Dans ce cadre, Amnesty International accueille favorablement la déclaration, en août 1999, du président de la Sous-Commission des Nations Unies pour la protection et la promotion des droits de l’homme concernant l’établissement d’une commission d’enquête sur les exécutions extrajudiciaires qui, selon Amnesty International et d’autres organisations de droits humains, ont eu lieu à l’occasion de l’élection présidentielle togolaise en juin 19982. Amnesty International rappelle à ce sujet qu’elle a régulièrement, depuis le début de la décennie, demandé l’ouverture d’enquêtes indépendantes et impartiales. Dans le dernier rapport publié en mai 1999, elle a demandé aux autorités togolaises d’inviter le Rapporteur spécial sur les exécutions extrajudiciaires, sommaires ou arbitraires, le Rapporteur spécial sur la torture et le Groupe de travail sur les disparitions forcées ou involontaires des Nations Unies à se rendre au Togo. Pour que la lumière soit faite, la commission d’enquête doit être établie selon les critères internationaux d’indépendance et d’impartialité. En particulier, la commission ne doit pas être limitée dans le temps pour mener son enquête et doit être libre de se rendre partout où elle le juge utile, au Togo comme dans les pays voisins. Le gouvernement togolais, comme il s’y est engagé devant la Sous-Commission, doit “fournir à la commission internationale d’enquête soutien et assistance afin qu’elle soit en mesure de remplir sa tâche avec compétence, selon les normes internationales et dans un délai raisonnable” et doit “prendre toutes dispositions appropriées pour que les autorités compétentes coopèrent pleinement avec la commission internationale d’enquête”. Les membres de la commission d’enquête doivent être choisis pour leur impartialité, leur compétence et leur indépendance et les résultats de l’enquête doivent être rendus publics. Amnesty International rappelle que la commission ne peut être établie qu’à l’invitation des autorités togolaises. A ce jour, les Nations Unies n’ont toujours pas reçu la lettre du gouvernement du Togo invitant la commission à enquêter.
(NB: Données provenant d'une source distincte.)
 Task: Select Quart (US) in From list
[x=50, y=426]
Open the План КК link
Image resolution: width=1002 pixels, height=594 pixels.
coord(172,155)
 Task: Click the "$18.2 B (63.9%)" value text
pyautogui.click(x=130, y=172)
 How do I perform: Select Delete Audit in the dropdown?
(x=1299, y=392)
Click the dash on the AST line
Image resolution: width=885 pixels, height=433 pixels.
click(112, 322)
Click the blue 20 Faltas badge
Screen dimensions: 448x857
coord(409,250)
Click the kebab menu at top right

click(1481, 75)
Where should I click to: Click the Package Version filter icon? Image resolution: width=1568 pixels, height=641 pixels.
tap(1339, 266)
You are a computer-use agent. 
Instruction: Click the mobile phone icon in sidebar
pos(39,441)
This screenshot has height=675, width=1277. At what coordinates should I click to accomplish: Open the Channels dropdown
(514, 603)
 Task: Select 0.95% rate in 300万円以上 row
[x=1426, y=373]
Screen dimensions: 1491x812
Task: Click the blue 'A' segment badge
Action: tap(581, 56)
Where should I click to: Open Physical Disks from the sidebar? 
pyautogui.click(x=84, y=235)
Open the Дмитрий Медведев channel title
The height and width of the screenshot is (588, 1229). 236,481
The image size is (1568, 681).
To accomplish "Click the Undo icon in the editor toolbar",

Dans le présent document, Amnesty International présente ses recommandations aux autorités togolaises et à tous les acteurs du dialogue intertogolais afin qu’ils contribuent activement à mettre fin à l’impunité qui règne depuis trois décennies au Togo.


Amnesty International demande aussi que soit inclus dans le mandat des facilitateurs du dialogue intertogolais une référence explicite concernant les mesures à prendre pour mettre un terme à l’impunité, pour aménager le système institutionnel et législatif de protection des droits humains et garantir que les défenseurs des droits humains puissent travailler sans crainte d’arrestation ou d’intimidation.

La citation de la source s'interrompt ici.